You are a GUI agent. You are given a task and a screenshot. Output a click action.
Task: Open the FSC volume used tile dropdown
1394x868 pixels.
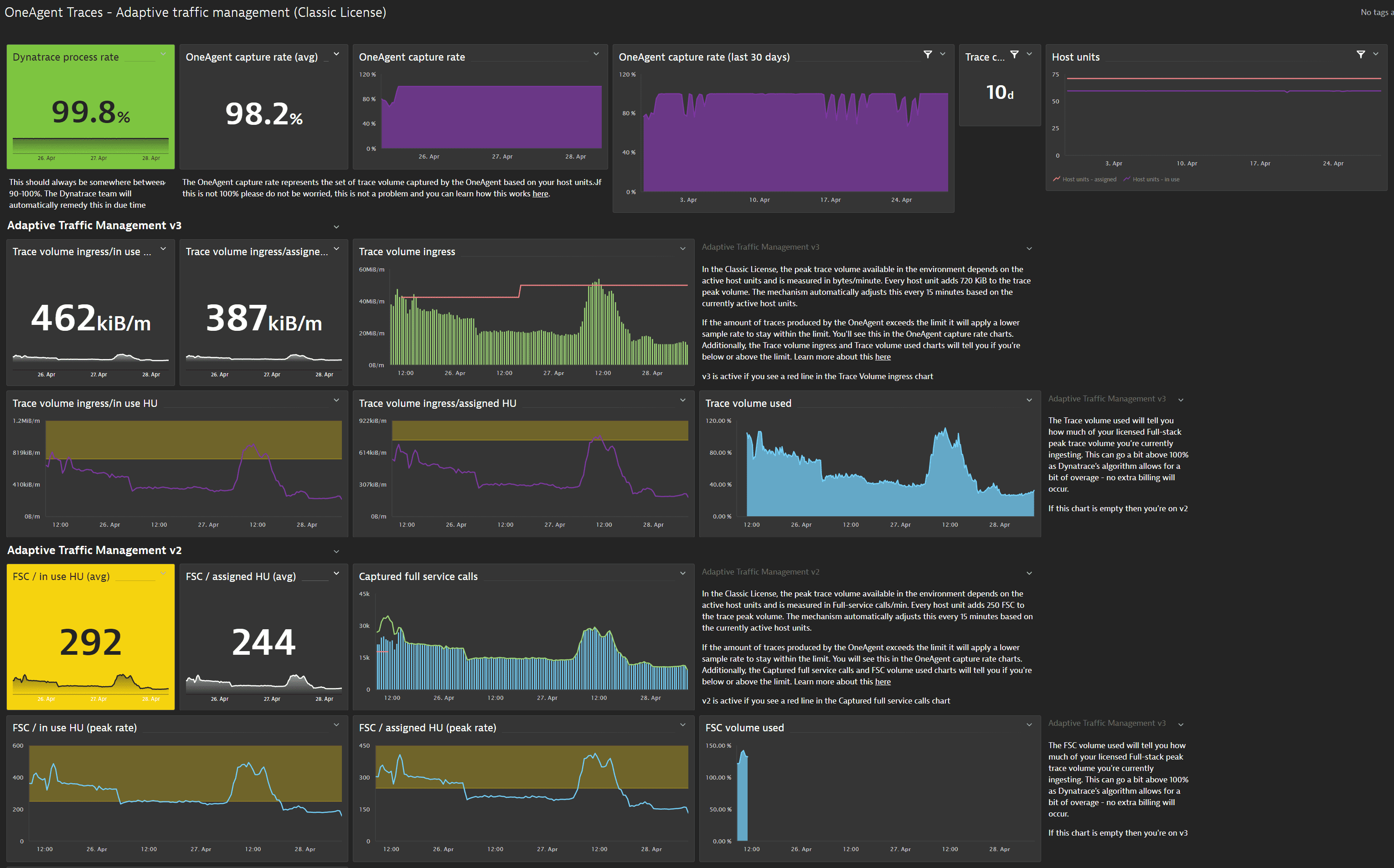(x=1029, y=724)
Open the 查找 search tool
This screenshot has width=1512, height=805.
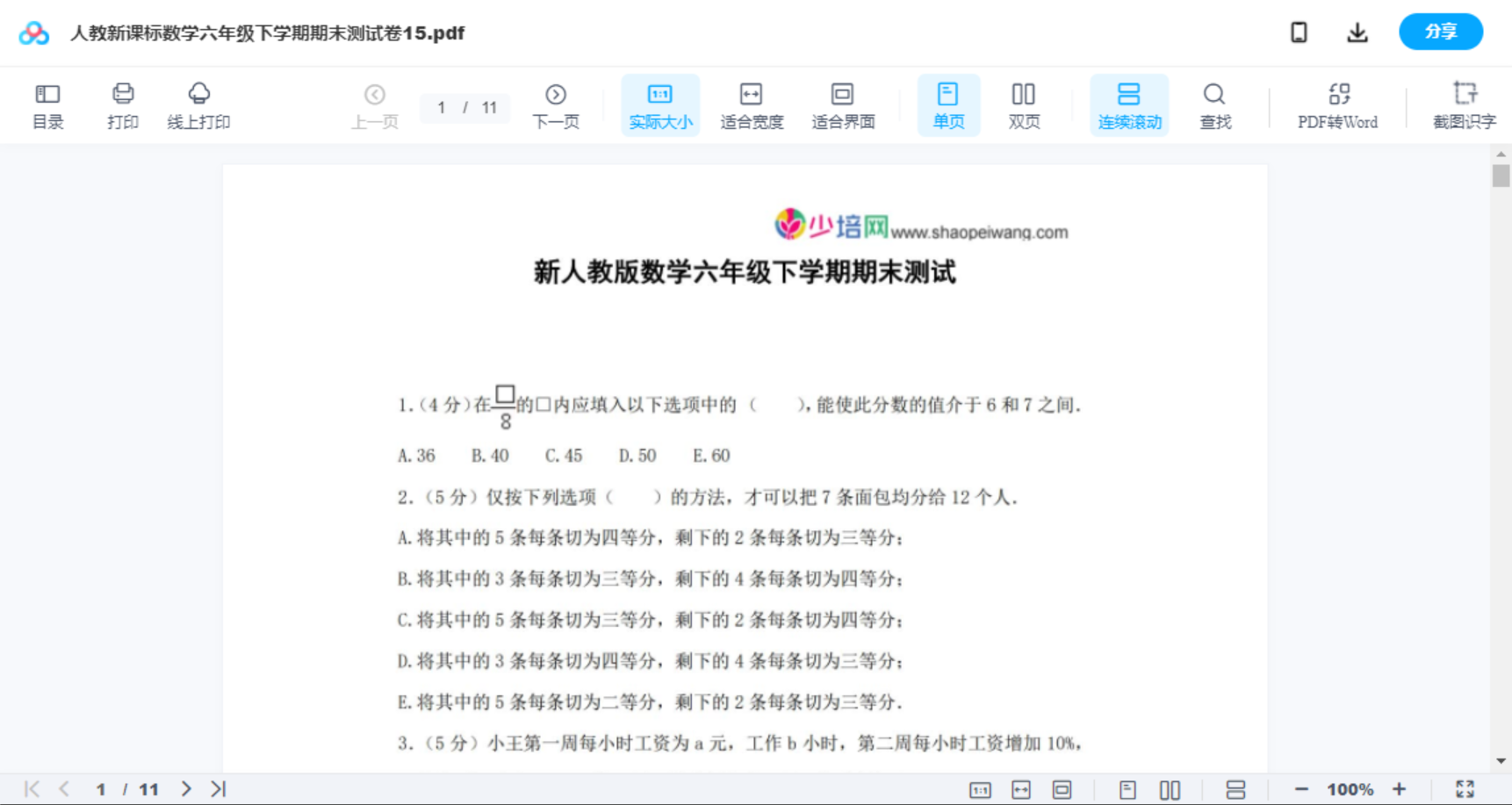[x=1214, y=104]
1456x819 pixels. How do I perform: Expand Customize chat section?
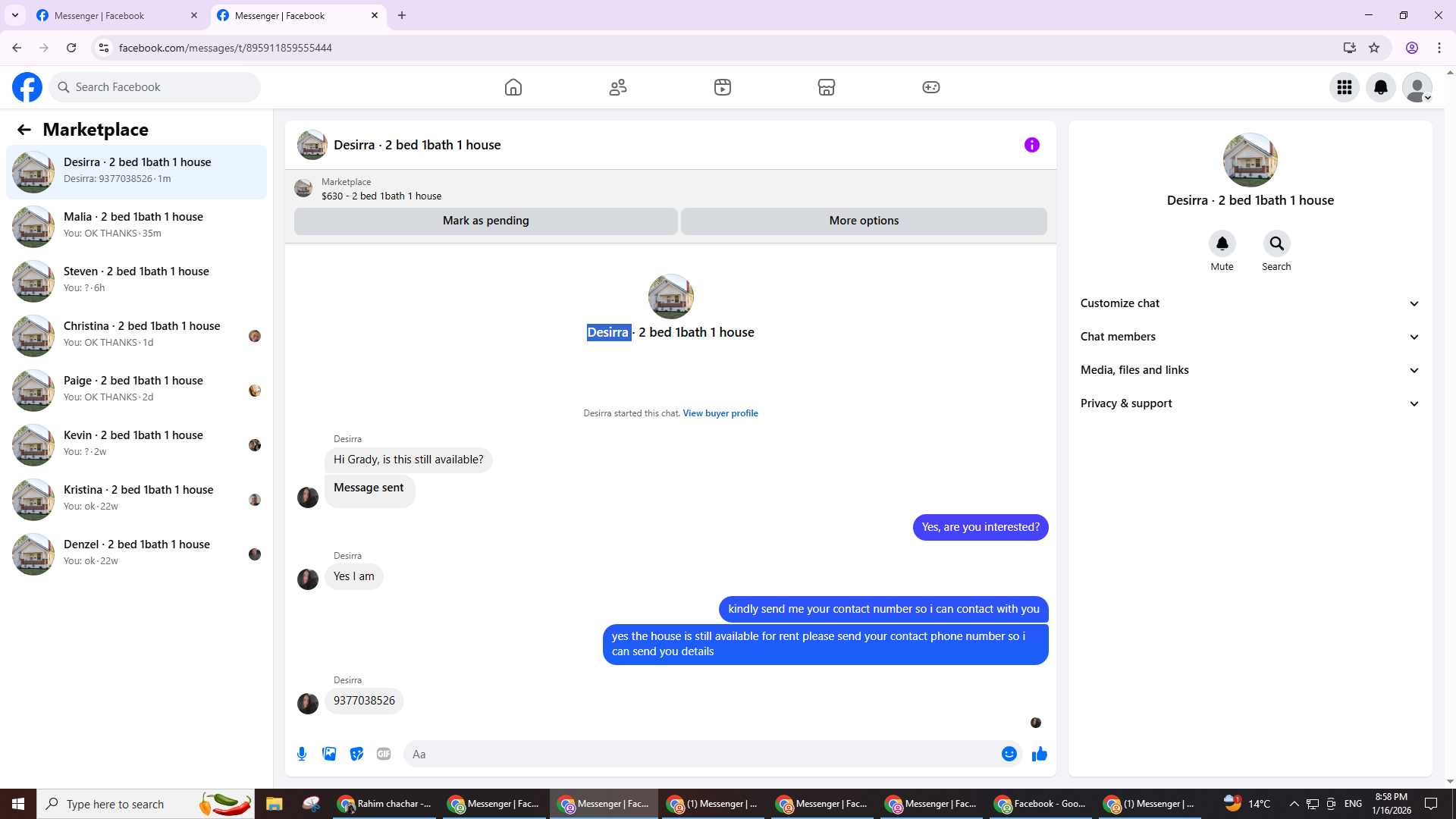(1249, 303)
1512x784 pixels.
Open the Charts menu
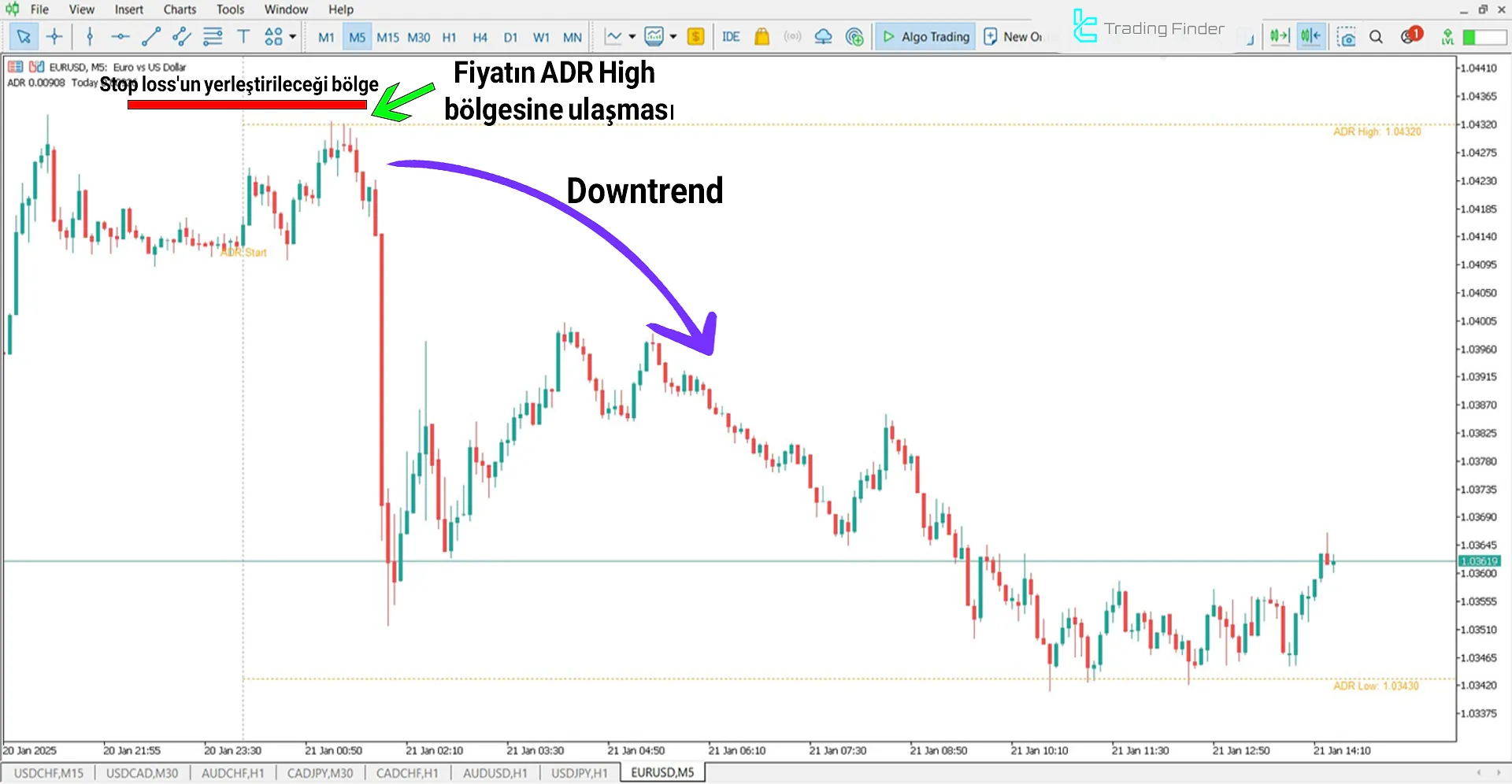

= = = = = = =

*Directions:*
The records above should be repeated exactly, with every picture omitted.

*Your response:*
You are a GUI agent. You are given a task and a screenshot. Output a click action.
Task: Open the FSC volume used tile dropdown
1394x868 pixels.
(x=1029, y=724)
Open the 查找 search tool
This screenshot has width=1512, height=805.
[x=1214, y=104]
1456x819 pixels. How do I perform: Expand Customize chat section?
(1249, 303)
1512x784 pixels.
Open the Charts menu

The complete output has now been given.